In rat skeletal muscle, Na⁺–K⁺ pump activity increases dramatically in response to excitation (up to 20-fold) or β₂-agonists (2-fold), leading to a reduction in intracellular Na⁺. This study examines the time course of these effects and whether they are due to an increased affinity of the Na⁺–K⁺ pump for intracellular Na⁺. Isolated rat soleus muscles were incubated at 30 ^oC in Krebs-Ringer bicarbonate buffer.

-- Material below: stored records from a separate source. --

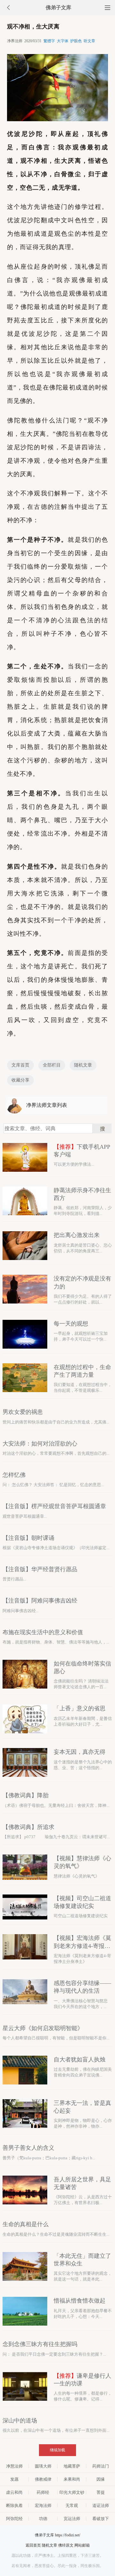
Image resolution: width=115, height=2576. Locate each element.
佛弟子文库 (58, 7)
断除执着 (14, 2505)
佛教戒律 (43, 2479)
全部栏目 (52, 1065)
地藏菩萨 (72, 2466)
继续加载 (57, 2450)
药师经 (43, 2492)
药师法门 (100, 2466)
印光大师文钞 (71, 2492)
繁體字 (49, 41)
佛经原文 (65, 2545)
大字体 (62, 41)
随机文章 (83, 1065)
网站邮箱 (82, 2545)
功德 (43, 2519)
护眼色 (76, 41)
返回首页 (33, 2545)
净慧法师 (14, 2466)
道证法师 (100, 2505)
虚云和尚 (14, 2492)
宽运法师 (72, 2519)
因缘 (100, 2479)
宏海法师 (43, 2505)
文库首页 (20, 1065)
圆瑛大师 (43, 2466)
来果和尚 (72, 2479)
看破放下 (100, 2519)
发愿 (14, 2479)
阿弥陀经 (14, 2519)
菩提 (100, 2492)
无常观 (71, 2505)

The effects of direct electrical stimulation on ⁸⁶Rb⁺ uptake rate and intracellular Na⁺ concentration ([Na⁺]_i) were characterized in the subsequent recovery phase. [Na⁺]_i was varied using monensin or buffers with low Na⁺. In the [Na⁺]_i range 21–69 mm, both the β₂-agonist salbutamol and electrical stimulation produced a left shift of the curves relating ⁸⁶Rb⁺ uptake rate to [Na⁺]_i. In the first 10 s after 1 or 10 s pulse trains of 60 Hz, [Na⁺]_i showed no increase, but ⁸⁶Rb⁺ uptake rate increased by 22 and 86 %, respectively. Muscles excited in Na⁺-free Li⁺-substituted buffer and subsequently allowed to rest in standard buffer also showed a significant increase in ⁸⁶Rb⁺ uptake rate and decrease in [Na⁺]_i. Na⁺ loading induced by monensin or electroporation also stimulated ⁸⁶Rb⁺ uptake rate but, contrary to excitation, increased [Na⁺]_i. The increase in the rate of ⁸⁶Rb⁺ uptake elicited by electrical stimulation was abolished by ouabain, but not by bumetanide. The results indicate that excitation (like salbutamol) induces a rapid increase in the affinity of the Na⁺–K⁺ pump for intracellular Na⁺. This leads to a Na⁺–K⁺ pump activation that does not require Na⁺ influx, but possibly the generation of action potentials. This improves restoration of the Na⁺–K⁺ homeostasis during work and optimizes excitability and contractile performance of the working muscle.